Abdul Malik needed to resist a group of his rivals for the Caliphate, including Abdullah ibn al-Zubayr in Mecca, al-Mukhtar and Ibn Abi al-Ubaid in Iraq and others. He entrusted this to al-Hajjaj and his ilk, who used violence and obtained money rightfully and wrongfully. It is said that al-Hajjaj wrote to Abdul Malik asking for permission to take the remaining money from the People of the Book (the People of the Book who live in Islamic lands and are called People of the Covenant). He replied: “Do not be more concerned about your taken dirham than you are about your leftover dirham, and leave them some meat to be used to make fat.”

Justinian II broke the treaty of 685. Abd al-Malik was busy consolidating his kingdom, so he bought a peace treaty from the Romans and increased the annual sum that Muawiyah paid (689). Then the situation settled down for him internally, and a quarrel arose between Abd al-Malik and Justinian over what was written or engraved on the papers and dinars. The Romans were still importing paper from Egypt. The Copts had the custom of writing the name of Christ and the phrase of the Trinity on the top of the scrolls. Abd al-Malik ordered that this phrase be replaced: “Say, He is God, One.” He wrote at the beginning of his letters to the Romans: “Say, He is God, One.” He mentioned the Prophet with the date. Justinian wrote to him: You have introduced such and such, so leave it, otherwise there will come to you in our dinars what you dislike of mentioning your Prophet. The currency in circulation in the Islamic countries was still Roman dinars and Persian dirhams. Abd al-Malik became angry and feared the negative effect that this threat might have on the souls of the Muslims. Khalid ibn Yazid advised Abd al-Malik to stick to what he had introduced in the papers and said: “O Commander of the Faithful, forbid their dinars so that they are not used in transactions, and strike coins for the people and do not exempt these infidels - the Christians - from what they hated in the scrolls.” Abd al-Malik minted his first dinars in the year 692 and sent the annual sum imposed on him to the Byzantine king from these new dinars. Justinian was angry because these dinars did not have the image of the Byzantine emperors and because they bore expressions that were not without defiance: “He sent him with guidance and the religion of truth to make it prevail over all religions.” Justinian refused to accept these dinars and moved with his armies to the Islamic borders in 693. Abd al-Malik took down the crosses and the Antiochian Patriarch Alexander II and a group of believers were martyred. The Antiochian throne was widowed for forty years.

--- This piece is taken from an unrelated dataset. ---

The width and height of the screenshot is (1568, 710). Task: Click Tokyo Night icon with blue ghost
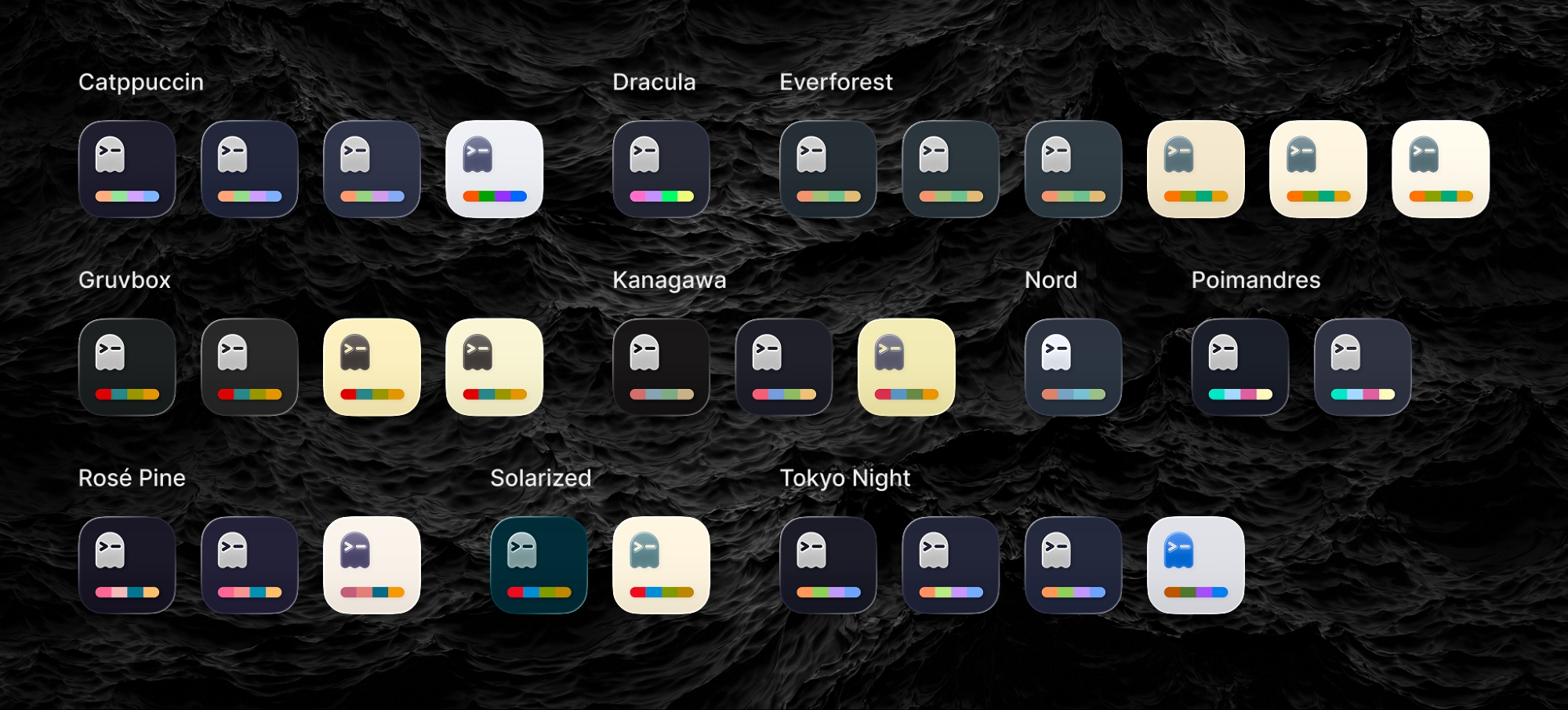pyautogui.click(x=1196, y=565)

Abd al-Malik died in the fall of 705 and was succeeded by his son al-Walid (705-715). He was a stubborn tyrant who ordered all Roman prisoners to be killed and pressured the Christians, especially the Taghlabi, to convert to Islam. Al-Walid coveted the remains of the Damascus Cathedral, which is known today as the Umayyad Mosque. “He gathered the Christians and offered them a great sum of money to give it to him, but they refused, so he included it in the mosque.” His brother Sulayman (715-717) followed the same plan.

This is what came in the book “History of Damascus” by Ibn Asakir about the demolition of the Church of Mar Yohanna and the construction of the Umayyad Mosque: Hisham said, and the correct one is Sulayman. I read on the authority of Abu Muhammad al-Salami on the authority of Abdul Aziz bin Ahmad, and Abu Muhammad bin al-Akfani informed us, on the authority of Ibrahim bin Hisham bin Yahya bin Yahya al-Ghasani, who told me, on the authority of my grandfather Yahya bin Yahya, who said: When al-Walid bin Abdul Malik was concerned with demolishing the Church of Mar-Yahanna - Mar Yohanna - in order to demolish it and add to the mosque, he entered the church and then climbed the minaret of Dhat al-Adali’ known as al-Sa’at, and in it was a monk who was taking refuge in his cell, so he lowered him from the cell. The monk continued talking, but al-Walid’s hand remained on his back until he lowered him from the minaret. The hadith of Abdul Karim ended. Ibn al-Akfani added: Then he intended to demolish the church, but a group of Christian carpenters said to him: We do not dare to begin demolishing it, O Commander of the Faithful, for we fear that we will slacken off or something will happen to us. Al-Walid said: You are cautious and afraid, O boy, bring the pickaxe. Then a ladder was brought and he set it up on the altar niche and he climbed up and struck. The altar until it was greatly affected, then the Muslims climbed up and demolished it, and Al-Walid gave them the place of the church that was in the mosque, the church that is known as the Hammam Al-Qasim, next to the house of Umm Al-Baneen in Al-Faradis, so it is called Mareehna, in place of this one in the mosque, and they transferred its headstone, as they say, to that church. Yahya bin Zakariya said, I saw Al-Walid bin Abdul Malik do that to the church of Damascus.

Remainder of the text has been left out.